[Stored dataset items]
== Segment start ==

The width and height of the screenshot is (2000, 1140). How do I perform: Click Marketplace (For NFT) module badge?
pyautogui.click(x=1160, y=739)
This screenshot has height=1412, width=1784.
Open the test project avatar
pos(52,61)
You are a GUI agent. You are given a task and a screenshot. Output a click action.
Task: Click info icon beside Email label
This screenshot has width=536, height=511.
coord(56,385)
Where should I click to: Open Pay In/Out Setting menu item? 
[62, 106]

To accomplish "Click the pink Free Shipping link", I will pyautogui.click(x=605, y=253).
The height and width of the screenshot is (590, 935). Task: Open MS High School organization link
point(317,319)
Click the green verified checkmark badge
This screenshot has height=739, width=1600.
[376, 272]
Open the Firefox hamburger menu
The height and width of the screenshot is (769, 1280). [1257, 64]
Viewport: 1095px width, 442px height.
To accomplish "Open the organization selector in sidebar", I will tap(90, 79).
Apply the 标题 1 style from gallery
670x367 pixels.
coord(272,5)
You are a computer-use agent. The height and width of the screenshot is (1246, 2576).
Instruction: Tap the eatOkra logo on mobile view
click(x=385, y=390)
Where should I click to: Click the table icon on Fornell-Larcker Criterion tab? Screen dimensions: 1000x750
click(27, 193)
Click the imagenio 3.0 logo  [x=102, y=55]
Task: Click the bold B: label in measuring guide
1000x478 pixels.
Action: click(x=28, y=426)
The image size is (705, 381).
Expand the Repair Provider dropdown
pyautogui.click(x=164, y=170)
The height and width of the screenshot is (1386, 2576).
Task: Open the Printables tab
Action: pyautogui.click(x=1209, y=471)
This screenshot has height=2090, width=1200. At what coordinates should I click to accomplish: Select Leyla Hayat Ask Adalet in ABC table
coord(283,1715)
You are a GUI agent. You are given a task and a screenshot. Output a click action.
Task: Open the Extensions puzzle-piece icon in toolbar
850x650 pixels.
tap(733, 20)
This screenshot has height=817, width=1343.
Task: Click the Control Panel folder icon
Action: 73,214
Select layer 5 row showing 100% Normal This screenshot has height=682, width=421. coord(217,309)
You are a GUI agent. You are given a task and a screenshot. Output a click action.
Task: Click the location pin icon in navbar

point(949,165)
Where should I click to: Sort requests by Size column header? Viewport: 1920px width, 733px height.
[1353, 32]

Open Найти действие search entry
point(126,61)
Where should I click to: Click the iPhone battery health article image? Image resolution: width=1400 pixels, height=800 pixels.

== Segment end ==

Brief —
Each line above needs to be repeated exactly, with nothing omitted.

Finished task —
The width and height of the screenshot is (2000, 1140). How do I perform: Click Marketplace (For NFT) module badge?
pyautogui.click(x=1160, y=739)
This screenshot has height=1412, width=1784.
Open the test project avatar
pos(52,61)
You are a GUI agent. You are given a task and a screenshot. Output a click action.
Task: Click info icon beside Email label
This screenshot has width=536, height=511.
coord(56,385)
Where should I click to: Open Pay In/Out Setting menu item? 
[62, 106]

To accomplish "Click the pink Free Shipping link", I will pyautogui.click(x=605, y=253).
The height and width of the screenshot is (590, 935). Task: Open MS High School organization link
point(317,319)
Click the green verified checkmark badge
This screenshot has height=739, width=1600.
[376, 272]
Open the Firefox hamburger menu
The height and width of the screenshot is (769, 1280). [1257, 64]
Viewport: 1095px width, 442px height.
To accomplish "Open the organization selector in sidebar", I will tap(90, 79).
Apply the 标题 1 style from gallery
670x367 pixels.
coord(272,5)
You are a computer-use agent. The height and width of the screenshot is (1246, 2576).
Instruction: Tap the eatOkra logo on mobile view
click(x=385, y=390)
Where should I click to: Click the table icon on Fornell-Larcker Criterion tab? Screen dimensions: 1000x750
click(27, 193)
Click the imagenio 3.0 logo  [x=102, y=55]
Task: Click the bold B: label in measuring guide
1000x478 pixels.
Action: click(x=28, y=426)
The image size is (705, 381).
Expand the Repair Provider dropdown
pyautogui.click(x=164, y=170)
The height and width of the screenshot is (1386, 2576).
Task: Open the Printables tab
Action: pyautogui.click(x=1209, y=471)
This screenshot has height=2090, width=1200. At what coordinates should I click to accomplish: Select Leyla Hayat Ask Adalet in ABC table
coord(283,1715)
You are a GUI agent. You are given a task and a screenshot. Output a click action.
Task: Open the Extensions puzzle-piece icon in toolbar
850x650 pixels.
tap(733, 20)
This screenshot has height=817, width=1343.
Task: Click the Control Panel folder icon
Action: 73,214
Select layer 5 row showing 100% Normal This screenshot has height=682, width=421. coord(217,309)
You are a GUI agent. You are given a task and a screenshot. Output a click action.
Task: Click the location pin icon in navbar

point(949,165)
Where should I click to: Sort requests by Size column header? Viewport: 1920px width, 733px height.
[1353, 32]

Open Найти действие search entry
point(126,61)
Where should I click to: Click the iPhone battery health article image? Image resolution: width=1400 pixels, height=800 pixels.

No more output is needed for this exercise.